On 04/01/15 18:55, Eitan Adler wrote:
One of the key reasons for the lack of people is the high barrier of
entry to joining the FreeBSD project.  While every modern project uses
git (usually hosted on github), FreeBSD uses self-hosted subversion.
The use of git goes beyond just the choice of version control.  It
allows for workflows that FreeBSD can't even dream of.  The linux
kernel has no concept of a committer.  Instead anyone can clone the
git tree, build a kernel, and call themselves a Linux distribution.

Hi Eitan,

Before you speak so nicely about how Linux is doing things, have you ever tried to submit a patch to Linux yourself? I have a bunch of candidates in /usr/ports/multimedia/webcamd/work/webcamd-3.18.0.1/patches (Use this latest tarball: http://home.selasky.org:8192/distfiles/webcamd-4.0.0.2.tar.bz2) which you can start with as a fun experiment ! And then write back when your done. I'm starting counting right now.

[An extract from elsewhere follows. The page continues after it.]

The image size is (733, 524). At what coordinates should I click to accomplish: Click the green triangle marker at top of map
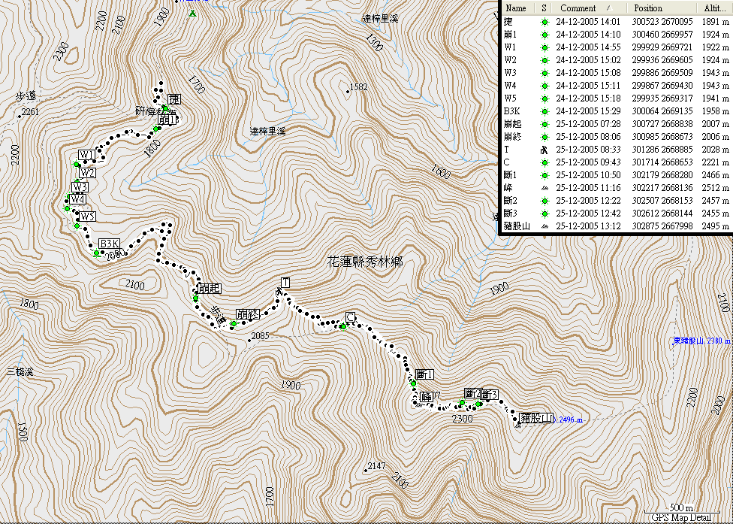pos(193,14)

I have ported a lot of Linux USB drivers to userspace in FreeBSD through the webcamd project, and quite frequently I need to make patches to make the code compile which really should be up-streamed. Sometimes I also find real bugs. Sending the patch to Linux-USB is easy. Getting attention to the patch is hard. Frequent roadblocks in the Linux-USB:
 - patch must be styled correctly
 - patch must be send using a certain e-mail program
 - patch must apply cleanly to the Linux GIT
 - patch must have a signed-off-by before it can be committed

Speaking about USB I don't want FreeBSD-USB to become what Linux-USB is. There are so many mails flowing into Linux-USB every day that no-one is caring to read it all. Getting a decent reply from someone can take months, because of the huge amount of e-mails.